The Cannon Connection

The cannon connection

TDC

Kevin Cameron

BACK NEAR THE TURN OF THE CENTURY, the mechanization of human slaughter took a great step forward with the design of the French 75mm Model 1897 field gun-the “French 75.“

When previous weapons were fired, the entire cannon leaped back, forcing its crew to stand clear, then laboriously lever it back into firing position and re-aim before reloading and firing again. Only the barrel of the French 75 recoiled, leaving the carriage in place, aimed as before. This greatly increased its rate of accurate fire. The energy of recoil was absorbed in four feet of movement by a hydraulic damper. The concept became standard for all large guns thereafter.

The design of this damper took one of two usual forms: Either a tapered rod operated through the center of a damper piston, varying the damping force by varying the clearance between the rod and the hole in the piston; or a groove of varying depth, cut along the bore of the recoil cylinder, performed the same function.

Early tubular dampers for motorized vehicles borrowed these same schemes. Immediately after World War II, some English dampers adopted the tapered-rod design. Ceriani motocross forks used it, as well, and it was found in the front forks of early Honda GP bikes. But is a motorcycle a gun? There is some variation in the charge and weight of shells fired in any gun, but this variation is much smaller than found in the sizes of road bumps and speed of vehicles. How should vehicle damping be set? Hydraulic damping resistance increases with the square of the speed, so a fixed orifice gave almost no damping at low speeds, yet nearly locked solid at high speeds. No satisfactory compromise was possible.

Gun dampers allowed free movement at first; then tightened up to stop the recoil. The same notion was applied to bike dampers-free movement in the middle travel, with damper-oil flow tightened up near the travel-stops. But it was unsatisfactory: Bikes wallowed at low speeds, hopped at high speeds. Further, damping force depended on how accurately the tapered rod and its working orifice could be sized.

Therefore, the tapered-rod-and-orifice idea was given up in favor of a piston with a simple hole through it—it’s easy to drill holes.

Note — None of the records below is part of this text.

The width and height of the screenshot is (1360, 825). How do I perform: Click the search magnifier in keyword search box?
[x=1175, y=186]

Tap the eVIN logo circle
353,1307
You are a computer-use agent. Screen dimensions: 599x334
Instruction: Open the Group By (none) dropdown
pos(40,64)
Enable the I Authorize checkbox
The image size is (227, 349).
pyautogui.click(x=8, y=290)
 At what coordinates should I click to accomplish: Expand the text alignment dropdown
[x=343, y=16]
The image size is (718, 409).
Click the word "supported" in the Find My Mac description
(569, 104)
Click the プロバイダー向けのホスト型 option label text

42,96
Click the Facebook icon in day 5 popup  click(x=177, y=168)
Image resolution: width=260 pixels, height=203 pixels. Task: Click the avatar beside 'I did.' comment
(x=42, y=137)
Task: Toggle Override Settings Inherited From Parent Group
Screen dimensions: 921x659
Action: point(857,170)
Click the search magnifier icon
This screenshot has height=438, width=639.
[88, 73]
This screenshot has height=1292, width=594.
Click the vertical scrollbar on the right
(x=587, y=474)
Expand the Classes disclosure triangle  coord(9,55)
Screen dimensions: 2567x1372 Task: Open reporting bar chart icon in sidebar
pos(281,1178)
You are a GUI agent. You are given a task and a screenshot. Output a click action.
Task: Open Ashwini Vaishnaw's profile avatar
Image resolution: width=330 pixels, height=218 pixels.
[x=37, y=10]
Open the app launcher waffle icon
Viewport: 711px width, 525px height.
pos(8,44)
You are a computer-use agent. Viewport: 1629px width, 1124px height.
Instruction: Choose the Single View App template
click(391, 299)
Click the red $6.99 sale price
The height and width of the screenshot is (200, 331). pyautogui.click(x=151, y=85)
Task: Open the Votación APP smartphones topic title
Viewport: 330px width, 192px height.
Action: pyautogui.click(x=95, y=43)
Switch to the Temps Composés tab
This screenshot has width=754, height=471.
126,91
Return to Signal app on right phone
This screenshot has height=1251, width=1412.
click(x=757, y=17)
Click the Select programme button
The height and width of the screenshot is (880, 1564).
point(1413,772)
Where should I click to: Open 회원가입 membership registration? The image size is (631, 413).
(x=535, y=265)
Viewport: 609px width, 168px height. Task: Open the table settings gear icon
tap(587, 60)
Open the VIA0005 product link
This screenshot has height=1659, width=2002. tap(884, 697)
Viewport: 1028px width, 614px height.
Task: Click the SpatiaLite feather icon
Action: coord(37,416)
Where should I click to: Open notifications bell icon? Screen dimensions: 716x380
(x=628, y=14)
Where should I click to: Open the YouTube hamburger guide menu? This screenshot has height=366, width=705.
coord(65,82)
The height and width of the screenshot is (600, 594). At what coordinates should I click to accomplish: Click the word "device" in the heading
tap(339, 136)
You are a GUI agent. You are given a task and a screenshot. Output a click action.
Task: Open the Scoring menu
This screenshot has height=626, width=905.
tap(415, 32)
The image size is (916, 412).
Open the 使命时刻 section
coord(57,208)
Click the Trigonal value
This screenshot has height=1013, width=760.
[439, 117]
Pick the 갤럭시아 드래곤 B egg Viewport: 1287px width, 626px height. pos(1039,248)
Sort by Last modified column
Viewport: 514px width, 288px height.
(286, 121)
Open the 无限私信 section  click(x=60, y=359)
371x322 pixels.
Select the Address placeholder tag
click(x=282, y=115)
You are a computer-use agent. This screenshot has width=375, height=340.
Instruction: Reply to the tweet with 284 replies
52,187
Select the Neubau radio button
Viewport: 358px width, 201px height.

When a wheel hits a bump and is thrust upward, the movement is transmitted to the bike through the spring and damper. With a simple orifice damper, the damping ratio was 50/50-equal on bump and reboundbut the presence of bump damping added to the upward kick already being given to the machine by the suspension spring. Therefore, the next step was to add a one-way valve, so that damping force acted mainly on the rebound, or extension, stroke, with almost none on bump stroke.

Manufacturers had meanwhile discovered the difficulty of sealing the damper rod where it emerged from the damper body. If the rod is too big there is a lot of stiction that makes damper movement jerky. If the seal is relaxed to solve this, damper oil leaks out. Bare steel damper rods or fork tubes rust, so these parts had either to be kept under cover (remember “fork gaiters?”) or plated with hard chromium.

To further resolve the compromise of damping force vs. velocity, fixed damping orifices had to be given up. In their place, a ring of orifices through the damper piston was now closed by a hard steel washer, backed by a spring. At low speeds, damping was provided by a single small ori-

fice; this put a stop to wallowing “boulevard ride.” Faster damper movement increased the pressure difference across the piston. This pressure lifted the washer, exposing more flow paths through the piston. This prevented damping force from rising exponentially with velocity, as it had in simpler dampers.

Similar damper valves were used to control bump damping-some compression damping was found useful in preventing bottoming. Unfortunately, at very high damper velocities, the blow-off washers would lift fully, the damper would again be “orifice-limited,” and damping force would again become exponential. With the damper rigidly resisting, the machine would chatter off the racetrack.

It was motocross research in the 1970s that finally fixed this. The first step was to greatly increase the size of the orifices exposed by the blowoff valve. The second step was to replace the valve itself with a superior concept. Instead of having hydraulic pressure lift the valve washer against a spring, the washer itself became the spring. With the center of the washer fixed to the shaft by a nut, its outer edge rests on a seat (part of the piston) covering the familiar ring of orifices. As oil pressure rises against the washer, the washer is deformed into a cone, lifting off its seat to expose extra fluid flow area. To vary its response to pressure, it can be backed with a variety of other washers and spacers. For example, want a damping curve that opens up quickly, then firms up? Use a thin washer against the seat, then a spacer, then a stiffer washer. The thin washer deforms easily until it rises to touch the second washer, which then stiffens resistance to further lift.

Another progressive valving system uses many orifices, each closed by a ball and spring. By varying the preload and spring stiffness behind each ball, the desired relationship of damping force to velocity can be built in.

Whatever the system, suspension valving has become an art. One that is considerably more philanthropic than the art of warfare practiced by the early users of hydraulic dampers.